I’d set the TV at home to record that game. Susan and I planned to watch it after dinner. But when I sat down and turned on the set an hour ago, the dreaded “No signal” message floated across the screen.
After rebooting a half dozen times, to no avail, I printed out the Sunday New York Times crossword from the computer and called customer support. From experience, I figured I could solve half the puzzle while on hold.
As I went to print out the crossword, I noticed the computer was without power. It was then that Susan told me there’d been a brief outage earlier in the day – a matter of seconds. Just enough to require a resetting of all the clocks, mess up the sprinkler system, and … fry the TV?

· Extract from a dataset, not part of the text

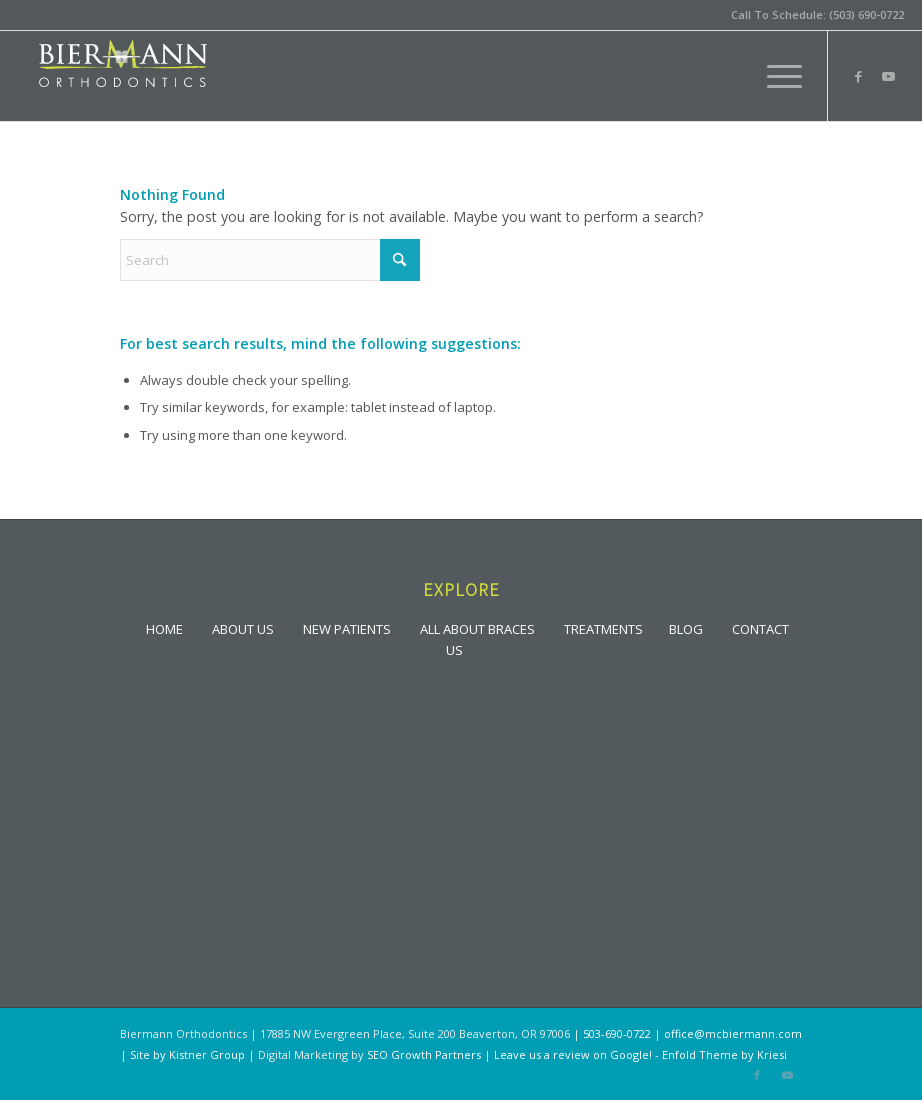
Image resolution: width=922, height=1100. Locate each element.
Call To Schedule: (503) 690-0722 (817, 14)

My helpful technician, Roger, spoke very good English. But his accent plus the need to have him on speakerphone, so I could follow his instructions, presented issues. He had to say several things more than once.
Roger talked me through what seemed to be tantamount to a reboot … times three. Before calling him, I’d unplugged the main cord from the wall, waited thirty seconds, then plugged it back in. He had me disconnect the power cord from the (company’s name omitted) “box,” count to 10, reconnect the cord, then look for three dots on the TV screen.
“I found them!” I shouted excitedly the first time.
“Okay, disconnect the cord again.” After I did this three times, Roger said, “Now we wait three to five minutes.”
By the end of the fifth minute, I’d finished the crossword. On the screen was the company’s logo, with a little circle that, ominously, was not spinning. That’s when he gave me the news that he was going to ship me a replacement box. “It should arrive on Tuesday.”
“You’re kidding me, Roger. Right?”
“No, Victor. I am not kidding.” He said he must load my unique information into the new box. This procedure, he said, “must take place here.” I didn’t ask where “here” is. It’s enough for me to know “here” is not where I am. Where I’d been hoping to watch golf and football and “Breaking Bad” and “Masterpiece Mystery” tomorrow. And something else on Monday.
“Roger,” I said, “your company has stores in Arkansas. Why can’t you transmit that data to a box at the West Little Rock location, where I can pick it up tomorrow?”
“Victor, I agree with you. But it is not done that way.”
Checking online, I saw that my football team blew a big lead in the fourth quarter, losing a heartbreaker. An appropriate end to the day.